From 1 January 2017, tough sanctions have come into force for lawyers and other advisers – like accountants or bankers – who enable tax evasion. They’ll face fines of up to 100% of the total tax they helped evade or £3,000 – whichever is the highest. The government will now also be able to publicly name the culprits. The UK is one of the first countries in the world to introduce this power.
The regime has been designed to capture those who enable avoidance, rather than those who provide second opinion advice to clients on arrangements designed or enabled by others.
Financial Secretary to the Treasury, Jane Ellison, has said, ‘closer to home, we are creating a tax system where taxes are fair, competitive and paid. The raft of measures we have introduced to tackle avoidance and evasion will create a level playing field for the clear majority of people and businesses who play fair and pay what is due.’

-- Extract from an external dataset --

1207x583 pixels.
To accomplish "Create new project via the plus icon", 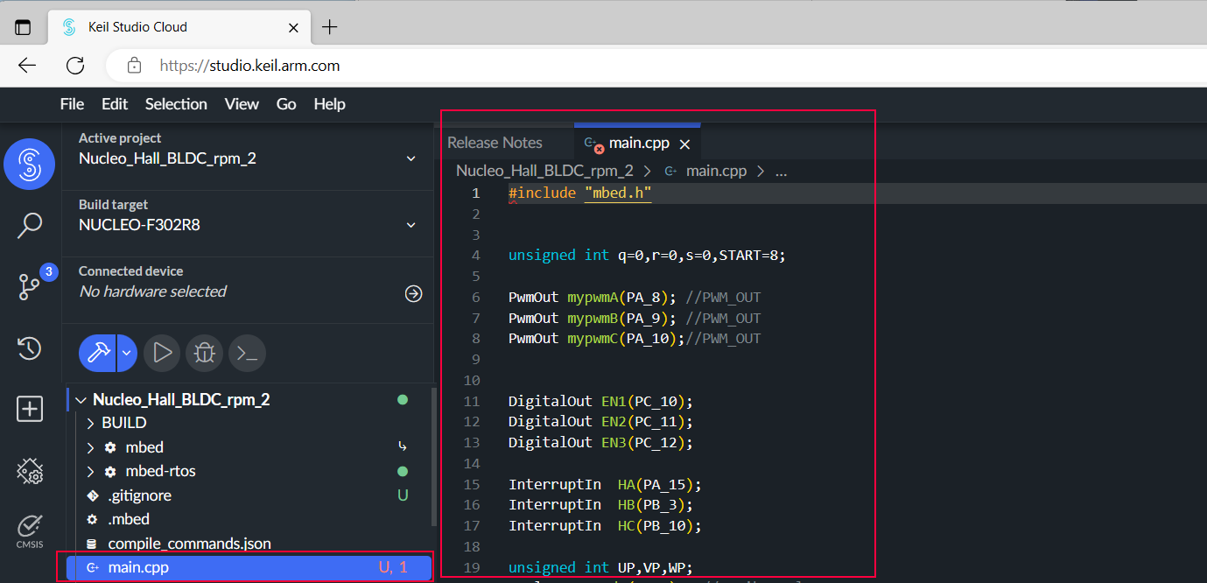I will point(29,408).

This year will also see the government introduce a new corporate criminal offence of failing to prevent the facilitation of tax evasion, as a part of the Criminal Finances Bill. Companies will be held liable if an individual acting on its behalf, as an employee or contractor, facilitates tax evasion (currently there needs to be proof that the board of directors were aware of and involved in facilitating the evasion).
Furthermore, there will be the introduction of a new requirement to correct past tax evasion as part of the Finance Bill. This Bill aims to catch anyone who has failed to correct past evaded taxes by 30 September 2018, hitting them with tough new penalties.
2017 marks a large push by the government and HMRC to crack down on tax evasion. It will be worth watching to see how the Bills develop and whether the sanctions become any tougher in the bid to make tax evasion more difficult for all involved.